When Emilie Drinkwater got the call from an American NGO inviting her to help guide an all-female team of Afghan women in the Hindu Kush Mountains, her first thought was: "Pick someone else." Her calendar was already full of guiding gigs, and she would only have a month to drop everything and prepare for the trip. But she said yes—and she's glad she did. Along the way, she learned a few important things about climbing in a country few Americans visit, and made connections with a group of young women who exist in a culture quite different than her own. Here are a few things she picked up along the way.
I had to be OK with flying by the seat of my pants, but learning a bit about the culture beforehand was important. "The trip for me came together very last minute—I had approximately one month notice," she says. "I'd actually sent my passport in for renewal the day I was contacted about working and then I had to scramble to get a visa, which, isn't that easy for Afghanistan. The visa arrived the day before I left, so we really cut things close, in that sense. I did try to learn a few fundamental things like languages spoken, what to wear, and what NOT to do. Like eat with your left hand, make eye contact with men, show the bottoms of your feet while eating—Afghans eat while seated, cross-legged."
Traveling to someplace like Afghanistan will change the way you look at all other travel. "I learned very quickly that a climbing trip in Afghanistan, especially one that involves time in Kabul and driving around the country to access climbing, is—at least for me—the pinnacle of travel and risk," Emilie says. "In other words, I now have this strange inability to feel that travel to nearly any other part of the world is notable or exciting. People keep asking if I'm excited or nervous for my upcoming trip to Iceland and to me it feels like I'm just going to a different county in Utah. I mean, don't get me wrong, I'm really looking forward to this trip and I love to travel, it's just that I have zero apprehension about it."
Afghan women truly exist in a different class than men. "Afghan women, and probably women in similar cultures and countries, are very much second-class citizens with very few rights that we western women, or at least I, take for granted or have never even had to consider," she says. "I gained great perspective on how incredibly lucky and privileged I am, even though by many western standards, I'm not actually that privileged. The majority of Afghan women experience oppression in various forms from physical abuse to lack of education to lack of any ability to make decisions. However, they aren't without personality, intelligence, wit, curiosity, and hope for a better future!"
Working with young women with a language barrier can be truly frustrating, and also deeply rewarding. "The language barrier was a struggle and, due to the trip coming together so last minute, I had no time to try to learn Dari. I'm also really visually oriented, so only ever hearing Dari was difficult. Certainly by the end of the trip I had a basic vocabulary, but I still couldn't really string together an actual sentence. I'm also a pretty quiet, introverted person so 13 boisterous (read: loud! Once in the mountains, these girls weren't afraid to let loose!) Afghan girls was overwhelming. That said, by the end of my time in Afghanistan, I'd obviously gotten to know them well and, thanks in part to occasionally working in smaller groups, I developed closer relationships with a few of the girls.

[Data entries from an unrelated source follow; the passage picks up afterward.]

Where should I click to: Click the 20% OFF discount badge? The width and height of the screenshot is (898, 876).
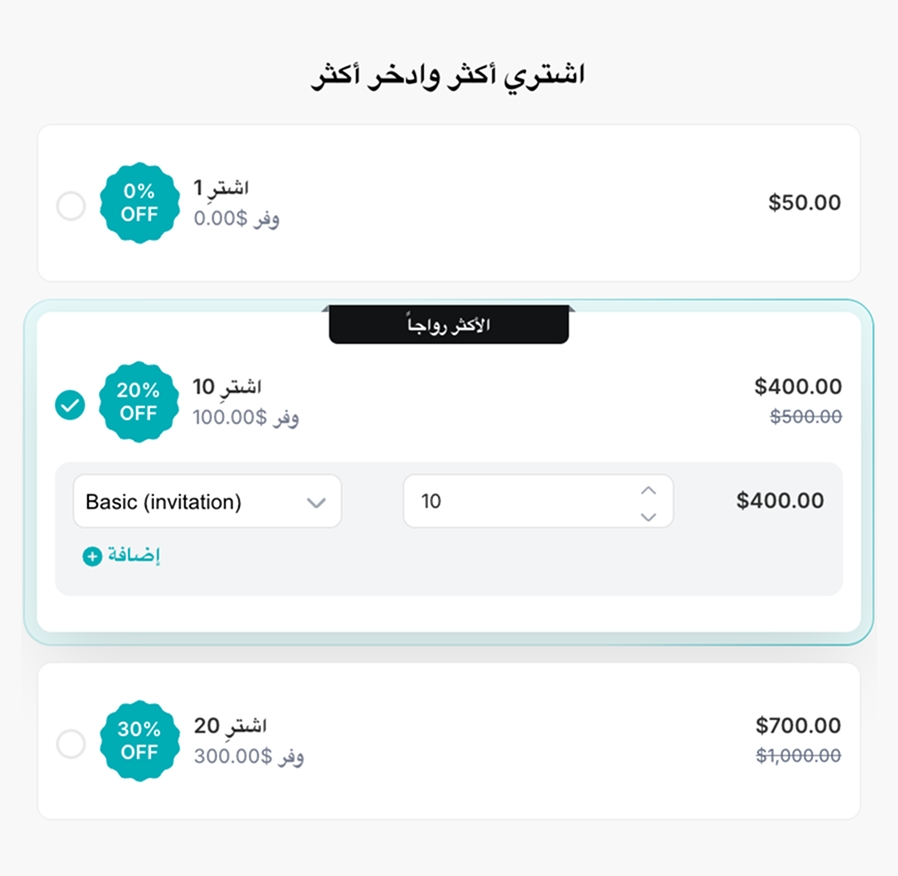coord(138,402)
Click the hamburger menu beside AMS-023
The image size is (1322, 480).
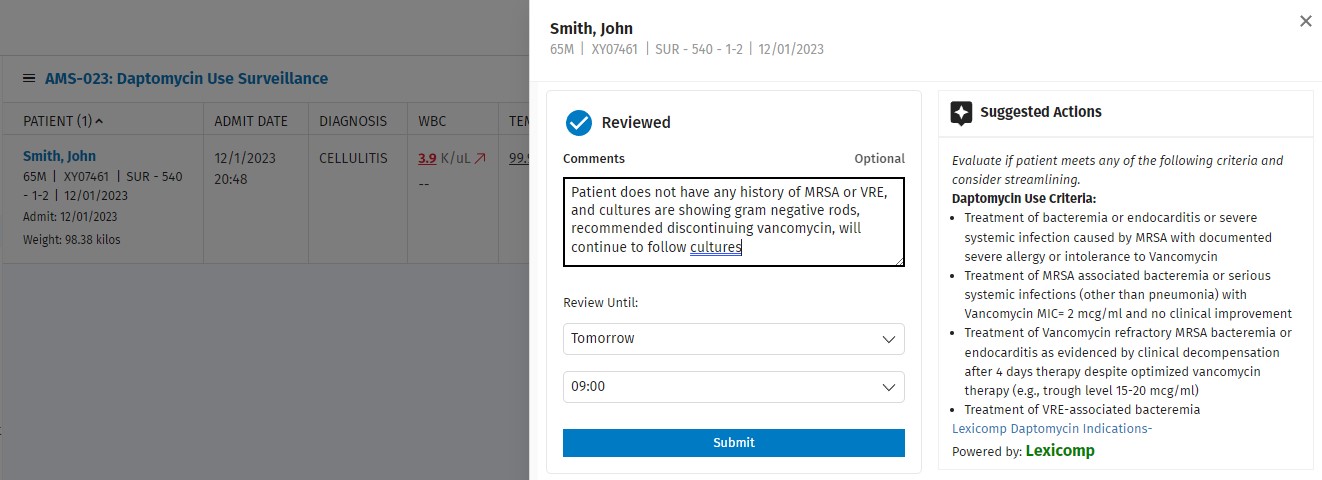pyautogui.click(x=29, y=78)
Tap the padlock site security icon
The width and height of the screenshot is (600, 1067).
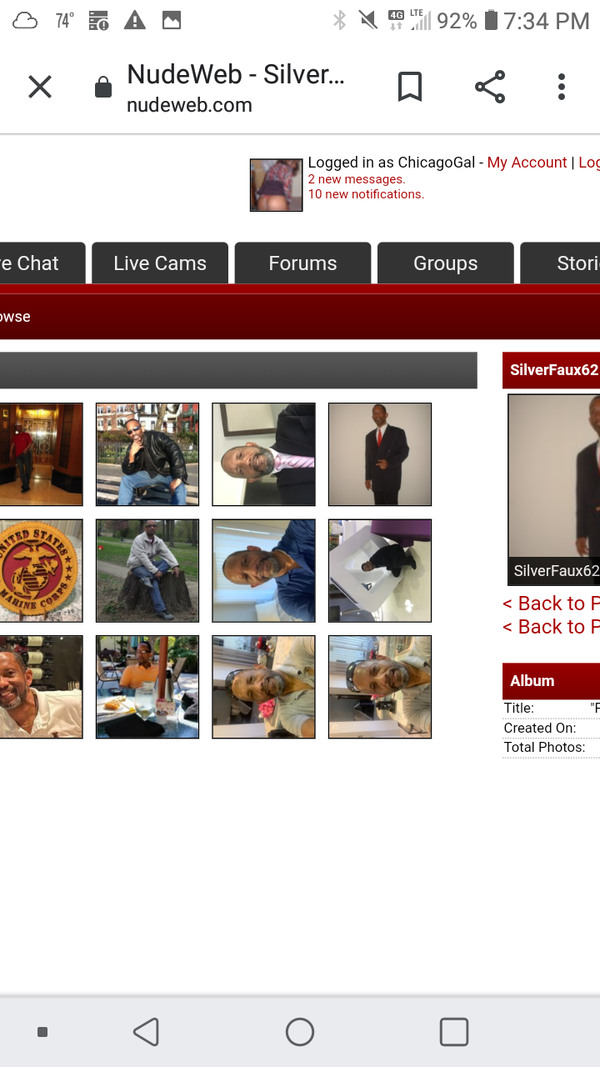(x=103, y=87)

For as many times as I felt the relationship was difficult and that they didn't listen to me, or anyone, for that matter, I have fond memories of things like the incredible back massages which they'd give after a long day of climbing, the generosity and sharing, particularly of food and tea. In fact, I didn't love this sharing for hygiene purposes but did it anyway because it's culturally expected, and the times they would say to me, in their limited English, "good teacher" when they learned something new.
Stomach bugs are no joke. "The most challenging thing abou the trip was being sick so much of the time! I picked up a dysentery-like intestinal bug in Kabul just before heading into the mountains and between that and high altitude, I struggled to ever recover. It's not normal for me to feel fatigued and tired and to struggle with physical exertion, but short of the last few days of our time in the mountains, I was way off my usual physical game."

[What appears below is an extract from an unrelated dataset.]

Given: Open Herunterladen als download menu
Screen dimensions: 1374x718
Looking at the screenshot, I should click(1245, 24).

Afghan strangers were super welcoming to me, while many Americans might not be so welcoming to an Afghan stranger in the U.S. "In my limited time there, I experienced nothing but kindness and generosity. Yes, I was definitely a curiosity, but nonetheless, I was treated well, welcomed into the homes of strangers—which is a risk for an Afghan family as westerners are still a target—and very much shown the famous Afghan hospitality. I always feel a little sad knowing that most Afghans would do anything to feed, welcome, and help a stranger or an entire group of Afghan girls and their entourage, yet a lot of Americans would turn their backs on a family of traditionally clothed Afghans walking through a neighborhood.